From the Sofics side, several questions went deeper into SOA issues in transient behavior. Beyond the examples in the main talk it was confirmed that additional SOA risks appear on both rising and falling edges. One falling-edge case described the mid-node voltage dropping faster than the pad because of smaller capacitive loads and stronger switching in the driver, which you can read more in depth here: Typical SOA violations in a stacked driver. A rising-edge case described the mid-node becoming floating and then being pulled upward through parasitic source drain capacitances, potentially beyond the SOA limit. These cases can lead to conflicting sizing directions and in some situations require a different architecture.
There were also practical questions about how early parasitics are included in schematic design. The answer was: before extraction, because xRC extraction can only be done once the layout is ready. The main examples were expected well diodes, which can become significant once forward biased even if it’s small in size. Parasitic capacitances can also be estimated early, but sizing them is more difficult and often comes down to experience and best-guess values.
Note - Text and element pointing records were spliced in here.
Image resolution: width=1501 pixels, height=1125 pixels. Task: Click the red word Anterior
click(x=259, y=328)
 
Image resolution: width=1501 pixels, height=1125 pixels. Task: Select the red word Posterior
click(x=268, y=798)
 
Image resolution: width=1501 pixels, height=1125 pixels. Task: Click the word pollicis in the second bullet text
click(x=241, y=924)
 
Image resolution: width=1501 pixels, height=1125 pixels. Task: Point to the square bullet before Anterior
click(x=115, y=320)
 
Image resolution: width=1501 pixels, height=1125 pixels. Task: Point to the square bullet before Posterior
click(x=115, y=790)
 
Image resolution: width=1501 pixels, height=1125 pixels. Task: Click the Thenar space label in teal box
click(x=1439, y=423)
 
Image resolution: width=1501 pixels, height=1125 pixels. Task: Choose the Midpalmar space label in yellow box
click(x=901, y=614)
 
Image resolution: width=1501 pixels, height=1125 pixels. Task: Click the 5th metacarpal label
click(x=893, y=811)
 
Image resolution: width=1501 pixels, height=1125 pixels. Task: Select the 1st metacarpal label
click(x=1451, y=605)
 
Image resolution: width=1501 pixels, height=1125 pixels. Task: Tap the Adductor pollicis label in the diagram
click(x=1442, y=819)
Intermediate voltage supply generation came up as well. An LDO implementation for Vm generation was described as typical, but alternatives were also mentioned. One issue with an LDO is that it is not good at handling current pushed back into the rail. A second issue is that these voltage regulors are major power consumers and always need to stay active to protect the I/Os. They are often shared across multiple I/O cells to reduce the power and area consumption. A rough estimate is 60μA to 100μA steady-state current per voltage regulator, which is why Sofics is developing topologies that reduce this toward the low microamp to even nanoamp range.
Finally, questions returned to automation and portability. Tcl scripting was discussed both as a way to configure device sizing and conventions and as a practical way to port designs between technology nodes when working in OpenAccess-based environments. Siemens EDA also noted that S-Edit exposes a Tcl API that supports instance manipulation and connectivity, which makes these scripted flows easier to build and reuse.